- IOC code: TLS (TMP used at these Games)
- NOC: National Olympic Committee of East Timor

in Busan
- Competitors: 15
- Officials: 17
- Medals: Gold 0 Silver 0 Bronze 0 Total 0

Asian Games appearances (overview)
- 2002; 2006; 2010; 2014; 2018; 2022; 2026;

= Timor-Leste at the 2002 Asian Games =

East Timor (Timor-Leste) competed in the 2002 Asian Games held in Busan, South Korea, from September 29 to October 14, 2002. East Timor was the newest Asian country—it declared its independence four months before the Games on May 20, 2002—and participated in the Asian Games for the first time after the independence from Indonesia. Indonesia invaded the nation on December 7, 1975, and left on October 19, 1999 after the UN-supervised referendum.

East Timor sent a delegation of 15 competitors and 17 officials. The delegation included only one woman athlete, Mariana Diaz Ximenez, who participated in the marathon. The East Timorese delegation was one of the smallest among the participating nations and territories, only Laos had fewer athletes (13) than East Timor. East Timor was one of the five National Olympic Committees that won no medals at the Games.

==Delegation==
The delegation of East Timor for the 2002 Asian Games consisted of 15 athletes and 17 officials. João Viegas Carrascalão accompanied the delegation as East Timor's Asian Games chef de mission.

East Timorese competitors in different sports
| Sport | Total entries |
|---|---|
| Athletics | 2 |
| Boxing | 2 |
| Cycling | 1 |
| Karate | 2 |
| Table tennis | 1 |
| Taekwondo | 1 |
| Tennis | 2 |
| Weightlifting | 1 |
| Total | 12 |

== Athletics==

- Women
The sole woman athlete to represent the nation was Mariana Diaz Ximenez, who participated in the marathon. Ximenez finished ninth of the 11 women participants, in this event in which two athletes did not finish the race. The personal best of Ximenez before the event was 2:34:08, but she achieved a time of 3:22:03.
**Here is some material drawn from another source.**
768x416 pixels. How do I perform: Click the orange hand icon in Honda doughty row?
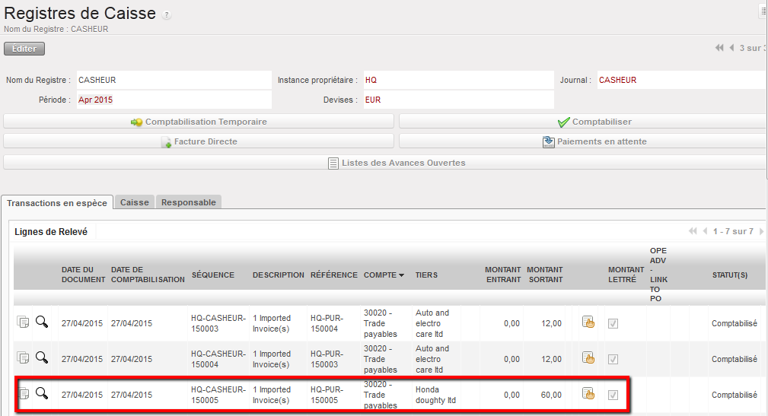tap(588, 393)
| Athlete | Events | Heat |  | Quarterfinal |  | Semifinal |  | Final |  |
| Result | Rank | Result | Rank | Result | Rank | Result | Rank |
| Mariana Diaz Ximenez | Marathon | N/A |  |  |  |  |  | 3:22:03 | 9 |

- Men
Xavier do Rego participated for East Timor in the marathon and finished 14th out of 15 athletes, with one athlete not finishing the race.
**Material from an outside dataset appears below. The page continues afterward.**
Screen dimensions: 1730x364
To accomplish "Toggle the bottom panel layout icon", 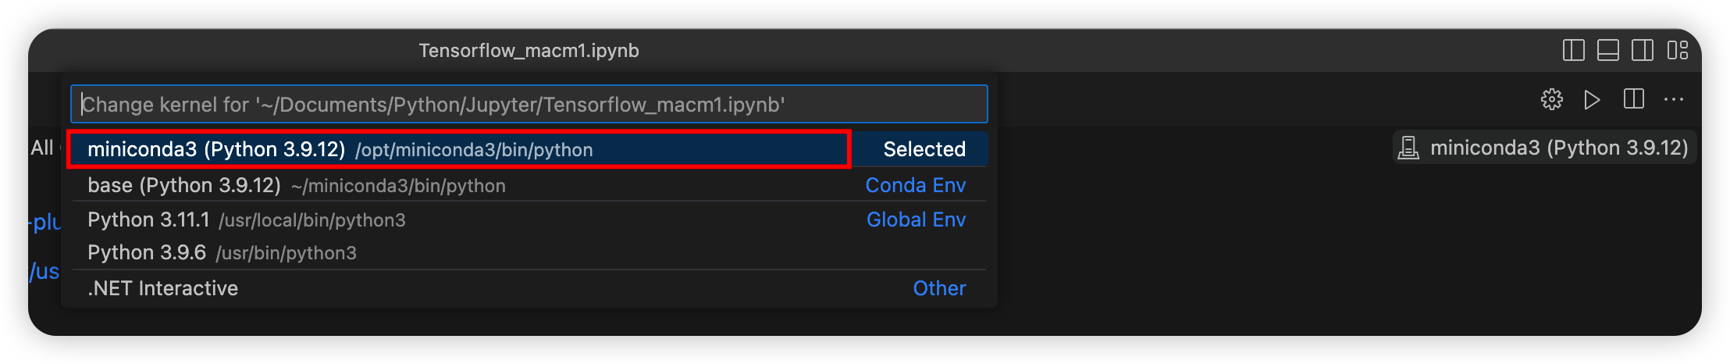I will [x=1607, y=51].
| Athlete | Events | Heat |  | Quarterfinal |  | Semifinal |  | Final |  |
| Result | Rank | Result | Rank | Result | Rank | Result | Rank |
| Xavier do Rego | Marathon | N/A |  |  |  |  |  | 2:41:36 | 14 |

==Boxing==

East Timor's boxing squad for the Games included two boxers Felix Barreto and Victor Ramos, competing in the flyweight and lightweight classes respectively. Both failed to earn a single point in their respective bouts, and were eliminated in the first round of the event.
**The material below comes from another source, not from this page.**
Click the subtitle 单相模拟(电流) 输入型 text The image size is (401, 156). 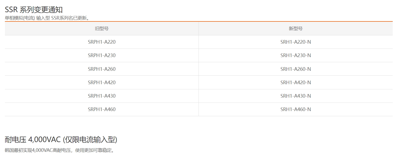[28, 18]

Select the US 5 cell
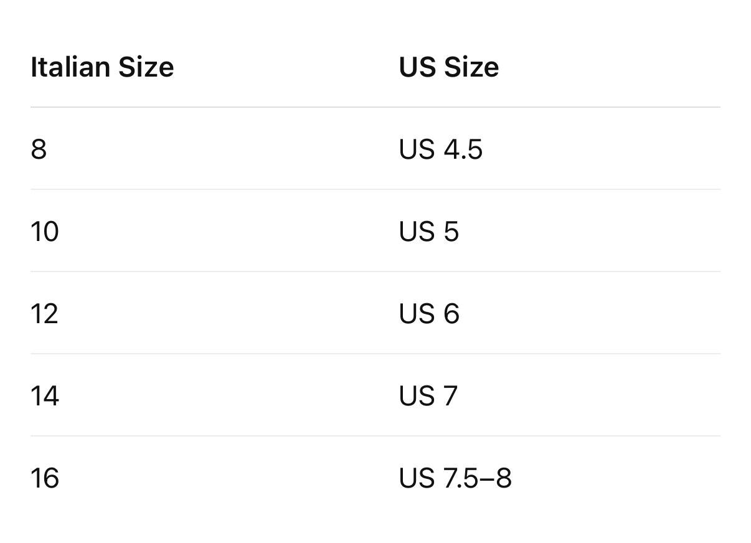[429, 232]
| Athlete | Event | Round of 32 | Round of 16 | Quarterfinals | Semifinals | Final |  |
| Opposition Result | Opposition Result | Opposition Result | Opposition Result | Opposition Result | Rank |
| Felix Barreto | Flyweight | Jongjohor (THA) L 0–16 | Did not advance |  |  |  |  |
| Victor Ramos | Lightweight | Jong-Sub (KOR) L RSCO^{[a]} | Did not advance |  |  |  |  |

==Cycling==

Jorge Pereira was the only cyclist from the East Timor to compete. He participated in the four different cycling events– road race, individual time trial, 1 km time trial and individual pursuit. Individual time trial (48.4 km) was the only event in which Pereira completed the race, with a 15th position.

===Road===

| Athlete | Event | Time | Rank |
|---|---|---|---|
| Jorge Pereira | Road race | DNF^{[b]} | — |
| Jorge Pereira | Individual time trial | 1:37:40.11 | 15 |

=== Track===

| Athlete | Event | Time | Rank |
|---|---|---|---|
| Jorge Pereira | 1 km time trial | DNS^{[c]} | — |

- Sprints

| Athlete | Event | Qualifying |  | 1st round |  | Finals |  |
| Time | Rank | Opposition Time | Rank | Opposition Time | Rank |
| Jorge Pereira | Individual pursuit | DNS |  |  |  |  | — |

==Karate==

East Timor entered two karateka—Antonio de Araújo and Filomeno Soares—into the karate competition in Busan. De Araújo got a bye in the 1st preliminary round and lost to Hussain Al-Qattan of Kuwait in the quarterfinals, without gaining a single point. Soares eliminated in the first round after losing to Farman Ahmed of Pakistan.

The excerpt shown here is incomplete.